EXERCISE OBJECTIVE
Exact repetition is required: output every record in full.

THE DATA
# # # # # # #

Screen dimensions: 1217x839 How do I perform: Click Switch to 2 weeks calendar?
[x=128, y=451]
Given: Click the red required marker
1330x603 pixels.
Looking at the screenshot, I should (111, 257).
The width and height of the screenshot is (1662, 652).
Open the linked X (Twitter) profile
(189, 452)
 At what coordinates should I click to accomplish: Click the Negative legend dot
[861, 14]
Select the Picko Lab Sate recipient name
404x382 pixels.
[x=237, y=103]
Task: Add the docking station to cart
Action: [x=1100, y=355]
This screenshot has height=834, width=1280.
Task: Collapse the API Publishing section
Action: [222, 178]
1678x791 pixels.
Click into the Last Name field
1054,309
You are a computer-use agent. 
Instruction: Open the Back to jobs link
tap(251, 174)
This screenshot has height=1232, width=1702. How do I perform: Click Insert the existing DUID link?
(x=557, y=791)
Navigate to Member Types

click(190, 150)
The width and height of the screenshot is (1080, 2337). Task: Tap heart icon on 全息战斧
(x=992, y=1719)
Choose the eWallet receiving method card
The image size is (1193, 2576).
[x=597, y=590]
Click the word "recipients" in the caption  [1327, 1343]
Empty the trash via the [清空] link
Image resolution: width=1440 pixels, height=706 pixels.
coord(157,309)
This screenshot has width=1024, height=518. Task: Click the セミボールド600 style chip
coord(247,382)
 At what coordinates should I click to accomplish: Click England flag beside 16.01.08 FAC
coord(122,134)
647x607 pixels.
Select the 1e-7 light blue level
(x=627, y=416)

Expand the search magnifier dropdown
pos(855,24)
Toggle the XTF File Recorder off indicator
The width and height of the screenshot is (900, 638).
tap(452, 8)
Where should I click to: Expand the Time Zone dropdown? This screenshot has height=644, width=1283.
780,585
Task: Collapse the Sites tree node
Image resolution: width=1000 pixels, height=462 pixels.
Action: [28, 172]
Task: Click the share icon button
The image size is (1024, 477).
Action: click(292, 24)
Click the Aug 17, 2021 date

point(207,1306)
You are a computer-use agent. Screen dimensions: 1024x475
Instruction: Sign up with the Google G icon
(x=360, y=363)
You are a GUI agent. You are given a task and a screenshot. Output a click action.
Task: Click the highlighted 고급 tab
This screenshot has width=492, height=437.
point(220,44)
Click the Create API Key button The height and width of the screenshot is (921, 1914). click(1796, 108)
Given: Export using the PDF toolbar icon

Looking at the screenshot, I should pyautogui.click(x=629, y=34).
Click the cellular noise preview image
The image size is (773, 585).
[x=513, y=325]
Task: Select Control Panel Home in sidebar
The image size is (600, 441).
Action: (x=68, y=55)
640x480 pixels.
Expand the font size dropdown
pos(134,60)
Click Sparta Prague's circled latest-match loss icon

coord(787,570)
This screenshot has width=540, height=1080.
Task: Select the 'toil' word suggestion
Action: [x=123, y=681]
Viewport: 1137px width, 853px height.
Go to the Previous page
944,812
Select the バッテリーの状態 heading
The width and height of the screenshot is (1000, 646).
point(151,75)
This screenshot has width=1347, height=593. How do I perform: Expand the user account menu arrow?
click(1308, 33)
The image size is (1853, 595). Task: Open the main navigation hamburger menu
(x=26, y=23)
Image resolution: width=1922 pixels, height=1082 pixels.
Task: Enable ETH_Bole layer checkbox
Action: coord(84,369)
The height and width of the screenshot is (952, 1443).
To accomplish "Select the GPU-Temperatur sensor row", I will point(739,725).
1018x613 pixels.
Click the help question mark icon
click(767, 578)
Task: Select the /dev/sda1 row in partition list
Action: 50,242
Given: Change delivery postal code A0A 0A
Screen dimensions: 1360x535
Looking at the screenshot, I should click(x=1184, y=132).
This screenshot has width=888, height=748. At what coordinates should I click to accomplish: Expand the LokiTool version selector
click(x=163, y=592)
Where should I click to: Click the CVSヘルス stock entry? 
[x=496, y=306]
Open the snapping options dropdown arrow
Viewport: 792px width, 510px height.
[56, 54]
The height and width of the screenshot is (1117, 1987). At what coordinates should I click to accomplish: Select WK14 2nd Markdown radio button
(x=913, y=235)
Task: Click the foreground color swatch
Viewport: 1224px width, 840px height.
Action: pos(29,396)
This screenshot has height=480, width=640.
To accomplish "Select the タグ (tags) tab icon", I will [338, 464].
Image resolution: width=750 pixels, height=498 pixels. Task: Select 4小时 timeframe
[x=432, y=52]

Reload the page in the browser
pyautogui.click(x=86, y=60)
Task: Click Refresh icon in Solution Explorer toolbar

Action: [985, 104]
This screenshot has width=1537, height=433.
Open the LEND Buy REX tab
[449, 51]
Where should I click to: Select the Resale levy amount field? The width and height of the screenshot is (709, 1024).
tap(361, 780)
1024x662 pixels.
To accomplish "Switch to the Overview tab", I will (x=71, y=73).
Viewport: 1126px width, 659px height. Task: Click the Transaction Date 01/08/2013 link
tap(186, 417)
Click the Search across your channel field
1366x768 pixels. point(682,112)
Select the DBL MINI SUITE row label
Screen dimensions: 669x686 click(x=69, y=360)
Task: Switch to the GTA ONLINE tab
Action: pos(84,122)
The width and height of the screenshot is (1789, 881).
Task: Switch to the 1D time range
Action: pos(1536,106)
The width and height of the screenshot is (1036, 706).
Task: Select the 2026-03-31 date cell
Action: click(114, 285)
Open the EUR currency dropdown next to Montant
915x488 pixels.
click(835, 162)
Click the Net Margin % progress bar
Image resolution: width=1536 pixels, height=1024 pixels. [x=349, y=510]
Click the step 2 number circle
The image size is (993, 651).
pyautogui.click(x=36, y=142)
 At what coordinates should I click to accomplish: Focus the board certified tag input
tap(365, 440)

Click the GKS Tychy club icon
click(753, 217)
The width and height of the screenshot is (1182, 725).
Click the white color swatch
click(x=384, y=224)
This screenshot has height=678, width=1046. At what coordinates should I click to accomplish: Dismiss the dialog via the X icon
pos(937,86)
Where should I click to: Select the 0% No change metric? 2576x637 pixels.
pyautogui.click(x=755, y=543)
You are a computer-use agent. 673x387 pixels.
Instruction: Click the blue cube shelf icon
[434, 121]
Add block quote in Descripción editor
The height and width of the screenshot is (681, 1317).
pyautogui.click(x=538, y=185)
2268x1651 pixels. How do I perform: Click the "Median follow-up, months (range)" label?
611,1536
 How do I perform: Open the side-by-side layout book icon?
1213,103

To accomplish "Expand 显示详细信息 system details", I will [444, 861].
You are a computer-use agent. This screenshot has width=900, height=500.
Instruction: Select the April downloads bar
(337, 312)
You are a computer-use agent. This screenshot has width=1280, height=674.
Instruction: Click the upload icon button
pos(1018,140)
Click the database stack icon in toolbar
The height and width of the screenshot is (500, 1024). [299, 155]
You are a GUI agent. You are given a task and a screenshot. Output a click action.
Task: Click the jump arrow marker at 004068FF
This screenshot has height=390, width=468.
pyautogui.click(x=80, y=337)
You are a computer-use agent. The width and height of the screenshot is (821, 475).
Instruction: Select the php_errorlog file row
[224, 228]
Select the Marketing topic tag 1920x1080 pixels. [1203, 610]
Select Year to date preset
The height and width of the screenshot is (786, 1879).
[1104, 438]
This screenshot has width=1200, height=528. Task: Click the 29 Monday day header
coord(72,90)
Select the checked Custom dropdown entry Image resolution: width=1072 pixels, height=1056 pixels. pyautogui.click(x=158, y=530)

# # # # # # #

WRITTEN REPLY
Screen dimensions: 1217x839 How do I perform: Click Switch to 2 weeks calendar?
[x=128, y=451]
Given: Click the red required marker
1330x603 pixels.
Looking at the screenshot, I should (111, 257).
The width and height of the screenshot is (1662, 652).
Open the linked X (Twitter) profile
(189, 452)
 At what coordinates should I click to accomplish: Click the Negative legend dot
[861, 14]
Select the Picko Lab Sate recipient name
404x382 pixels.
[x=237, y=103]
Task: Add the docking station to cart
Action: [x=1100, y=355]
This screenshot has height=834, width=1280.
Task: Collapse the API Publishing section
Action: [222, 178]
1678x791 pixels.
Click into the Last Name field
1054,309
You are a computer-use agent. 
Instruction: Open the Back to jobs link
tap(251, 174)
This screenshot has height=1232, width=1702. How do I perform: Click Insert the existing DUID link?
(x=557, y=791)
Navigate to Member Types

click(190, 150)
The width and height of the screenshot is (1080, 2337). Task: Tap heart icon on 全息战斧
(x=992, y=1719)
Choose the eWallet receiving method card
The image size is (1193, 2576).
[x=597, y=590]
Click the word "recipients" in the caption  [1327, 1343]
Empty the trash via the [清空] link
Image resolution: width=1440 pixels, height=706 pixels.
coord(157,309)
This screenshot has width=1024, height=518. Task: Click the セミボールド600 style chip
coord(247,382)
 At what coordinates should I click to accomplish: Click England flag beside 16.01.08 FAC
coord(122,134)
647x607 pixels.
Select the 1e-7 light blue level
(x=627, y=416)

Expand the search magnifier dropdown
pos(855,24)
Toggle the XTF File Recorder off indicator
The width and height of the screenshot is (900, 638).
tap(452, 8)
Where should I click to: Expand the Time Zone dropdown? This screenshot has height=644, width=1283.
780,585
Task: Collapse the Sites tree node
Image resolution: width=1000 pixels, height=462 pixels.
Action: [28, 172]
Task: Click the share icon button
The image size is (1024, 477).
Action: click(292, 24)
Click the Aug 17, 2021 date

point(207,1306)
You are a computer-use agent. Screen dimensions: 1024x475
Instruction: Sign up with the Google G icon
(x=360, y=363)
You are a GUI agent. You are given a task and a screenshot. Output a click action.
Task: Click the highlighted 고급 tab
This screenshot has width=492, height=437.
point(220,44)
Click the Create API Key button The height and width of the screenshot is (921, 1914). click(1796, 108)
Given: Export using the PDF toolbar icon

Looking at the screenshot, I should pyautogui.click(x=629, y=34).
Click the cellular noise preview image
The image size is (773, 585).
[x=513, y=325]
Task: Select Control Panel Home in sidebar
The image size is (600, 441).
Action: (x=68, y=55)
640x480 pixels.
Expand the font size dropdown
pos(134,60)
Click Sparta Prague's circled latest-match loss icon

coord(787,570)
This screenshot has width=540, height=1080.
Task: Select the 'toil' word suggestion
Action: [x=123, y=681]
Viewport: 1137px width, 853px height.
Go to the Previous page
944,812
Select the バッテリーの状態 heading
The width and height of the screenshot is (1000, 646).
point(151,75)
This screenshot has width=1347, height=593. How do I perform: Expand the user account menu arrow?
click(1308, 33)
The image size is (1853, 595). Task: Open the main navigation hamburger menu
(x=26, y=23)
Image resolution: width=1922 pixels, height=1082 pixels.
Task: Enable ETH_Bole layer checkbox
Action: coord(84,369)
The height and width of the screenshot is (952, 1443).
To accomplish "Select the GPU-Temperatur sensor row", I will point(739,725).
1018x613 pixels.
Click the help question mark icon
click(767, 578)
Task: Select the /dev/sda1 row in partition list
Action: 50,242
Given: Change delivery postal code A0A 0A
Screen dimensions: 1360x535
Looking at the screenshot, I should click(x=1184, y=132).
This screenshot has width=888, height=748. At what coordinates should I click to accomplish: Expand the LokiTool version selector
click(x=163, y=592)
Where should I click to: Click the CVSヘルス stock entry? 
[x=496, y=306]
Open the snapping options dropdown arrow
Viewport: 792px width, 510px height.
[56, 54]
The height and width of the screenshot is (1117, 1987). At what coordinates should I click to accomplish: Select WK14 2nd Markdown radio button
(x=913, y=235)
Task: Click the foreground color swatch
Viewport: 1224px width, 840px height.
Action: pos(29,396)
This screenshot has height=480, width=640.
To accomplish "Select the タグ (tags) tab icon", I will [338, 464].
Image resolution: width=750 pixels, height=498 pixels. Task: Select 4小时 timeframe
[x=432, y=52]

Reload the page in the browser
pyautogui.click(x=86, y=60)
Task: Click Refresh icon in Solution Explorer toolbar

Action: [985, 104]
This screenshot has width=1537, height=433.
Open the LEND Buy REX tab
[449, 51]
Where should I click to: Select the Resale levy amount field? The width and height of the screenshot is (709, 1024).
tap(361, 780)
1024x662 pixels.
To accomplish "Switch to the Overview tab", I will (x=71, y=73).
Viewport: 1126px width, 659px height. Task: Click the Transaction Date 01/08/2013 link
tap(186, 417)
Click the Search across your channel field
1366x768 pixels. point(682,112)
Select the DBL MINI SUITE row label
Screen dimensions: 669x686 click(x=69, y=360)
Task: Switch to the GTA ONLINE tab
Action: pos(84,122)
The width and height of the screenshot is (1789, 881).
Task: Switch to the 1D time range
Action: pos(1536,106)
The width and height of the screenshot is (1036, 706).
Task: Select the 2026-03-31 date cell
Action: click(114, 285)
Open the EUR currency dropdown next to Montant
915x488 pixels.
click(835, 162)
Click the Net Margin % progress bar
Image resolution: width=1536 pixels, height=1024 pixels. [x=349, y=510]
Click the step 2 number circle
The image size is (993, 651).
pyautogui.click(x=36, y=142)
 At what coordinates should I click to accomplish: Focus the board certified tag input
tap(365, 440)

Click the GKS Tychy club icon
click(753, 217)
The width and height of the screenshot is (1182, 725).
Click the white color swatch
click(x=384, y=224)
This screenshot has height=678, width=1046. At what coordinates should I click to accomplish: Dismiss the dialog via the X icon
pos(937,86)
Where should I click to: Select the 0% No change metric? 2576x637 pixels.
pyautogui.click(x=755, y=543)
You are a computer-use agent. 673x387 pixels.
Instruction: Click the blue cube shelf icon
[434, 121]
Add block quote in Descripción editor
The height and width of the screenshot is (681, 1317).
pyautogui.click(x=538, y=185)
2268x1651 pixels. How do I perform: Click the "Median follow-up, months (range)" label?
611,1536
 How do I perform: Open the side-by-side layout book icon?
1213,103

To accomplish "Expand 显示详细信息 system details", I will [444, 861].
You are a computer-use agent. This screenshot has width=900, height=500.
Instruction: Select the April downloads bar
(337, 312)
You are a computer-use agent. This screenshot has width=1280, height=674.
Instruction: Click the upload icon button
pos(1018,140)
Click the database stack icon in toolbar
The height and width of the screenshot is (500, 1024). [299, 155]
You are a GUI agent. You are given a task and a screenshot. Output a click action.
Task: Click the jump arrow marker at 004068FF
This screenshot has height=390, width=468.
pyautogui.click(x=80, y=337)
You are a computer-use agent. The width and height of the screenshot is (821, 475).
Instruction: Select the php_errorlog file row
[224, 228]
Select the Marketing topic tag 1920x1080 pixels. [1203, 610]
Select Year to date preset
The height and width of the screenshot is (786, 1879).
[1104, 438]
This screenshot has width=1200, height=528. Task: Click the 29 Monday day header
coord(72,90)
Select the checked Custom dropdown entry Image resolution: width=1072 pixels, height=1056 pixels. pyautogui.click(x=158, y=530)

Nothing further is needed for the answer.